All of which is to say that the comparison of these two projects is less a question of being torn between two languages but rather a consequence of working within two completely different situations within which projects are generated.
Few architects are willing to acknowledge the conditions that impact on architectural outcomes, which often lie outside the architect’s control. Why is that?
The profession has an investment in the idea that the architect has superhuman powers. It is totally counterproductive, because it cuts off any real communication between the architect and the public. When we put ourselves on a pedestal it makes any engagement with other aspects of the profession almost impossible. Since I am interested in communication and I write, I like to understand what the real issues are, and what the changing conditions are.
For architecture the conditions have changed more in the last 30 years than they changed in the previous two centuries, yet we still act as if it’s the same profession.

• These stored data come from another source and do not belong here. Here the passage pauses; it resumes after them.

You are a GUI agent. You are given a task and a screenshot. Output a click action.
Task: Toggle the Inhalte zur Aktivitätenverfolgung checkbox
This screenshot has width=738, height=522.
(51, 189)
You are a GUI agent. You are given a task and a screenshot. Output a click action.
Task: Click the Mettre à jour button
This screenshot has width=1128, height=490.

There have been radical changes to so many things, such as computing power, engineering and the relationship between architect and client, yet we persist as if we are still old pipe-smoking gentlemen.
In the ’60s and ’70s the public sector was very strong, but in recent decades that has given way to various forms of market economy. This has enormously changed the conditions in which architecture can be produced. In the first instance, the architect was expected to do things for the public benefit. Now we are expected to broadcast the interests of individuals or corporations. So, although we still maintain the core values and ambitions of what architecture can do, this change has radically transformed the architect’s work.
Is that shift from public to private interests connected to the circumstances that led to the connection between practice and brand?
The profession has become entangled with that kind of thinking, but there is branding and branding. The Anglo-Saxon version of branding means you try to reduce something to its essence and then ram that essence down everyone’s throat. And at a certain time, that essence becomes a prison and you cannot change anything. But maybe there are also more subtle forms of branding that are based on contradiction or unpredictability. Our office has an affinity with that approach.